Stored data
>>

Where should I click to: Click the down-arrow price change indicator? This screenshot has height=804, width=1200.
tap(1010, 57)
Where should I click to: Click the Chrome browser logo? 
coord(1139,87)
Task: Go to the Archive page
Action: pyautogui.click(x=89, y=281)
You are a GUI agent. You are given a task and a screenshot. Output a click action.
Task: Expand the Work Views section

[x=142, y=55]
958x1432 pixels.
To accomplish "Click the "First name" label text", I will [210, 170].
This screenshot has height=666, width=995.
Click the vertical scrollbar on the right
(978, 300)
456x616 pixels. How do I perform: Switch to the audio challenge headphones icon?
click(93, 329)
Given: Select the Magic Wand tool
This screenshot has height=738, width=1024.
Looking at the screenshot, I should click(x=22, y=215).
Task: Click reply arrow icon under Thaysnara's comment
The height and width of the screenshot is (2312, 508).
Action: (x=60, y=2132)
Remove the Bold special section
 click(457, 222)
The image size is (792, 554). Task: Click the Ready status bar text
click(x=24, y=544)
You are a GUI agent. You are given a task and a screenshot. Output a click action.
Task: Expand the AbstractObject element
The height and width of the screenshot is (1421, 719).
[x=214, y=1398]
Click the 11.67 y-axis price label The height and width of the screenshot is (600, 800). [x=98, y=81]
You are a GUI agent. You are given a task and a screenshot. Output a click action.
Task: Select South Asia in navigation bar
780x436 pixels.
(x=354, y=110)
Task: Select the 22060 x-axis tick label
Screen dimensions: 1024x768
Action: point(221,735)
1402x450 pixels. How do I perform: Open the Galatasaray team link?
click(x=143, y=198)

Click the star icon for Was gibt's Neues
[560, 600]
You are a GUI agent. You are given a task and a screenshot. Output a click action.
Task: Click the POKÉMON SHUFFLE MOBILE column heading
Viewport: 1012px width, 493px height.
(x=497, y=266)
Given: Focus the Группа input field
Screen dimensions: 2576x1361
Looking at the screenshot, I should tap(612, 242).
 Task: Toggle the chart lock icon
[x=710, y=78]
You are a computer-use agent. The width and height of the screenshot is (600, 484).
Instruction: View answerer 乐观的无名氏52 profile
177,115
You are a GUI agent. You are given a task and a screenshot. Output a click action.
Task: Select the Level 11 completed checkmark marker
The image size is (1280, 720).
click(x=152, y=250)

<<

**Requirement**
Which lines hold the word "axis"? Copy each of them from the records.

**Exercise response**
Click the 11.67 y-axis price label The height and width of the screenshot is (600, 800). [x=98, y=81]
Task: Select the 22060 x-axis tick label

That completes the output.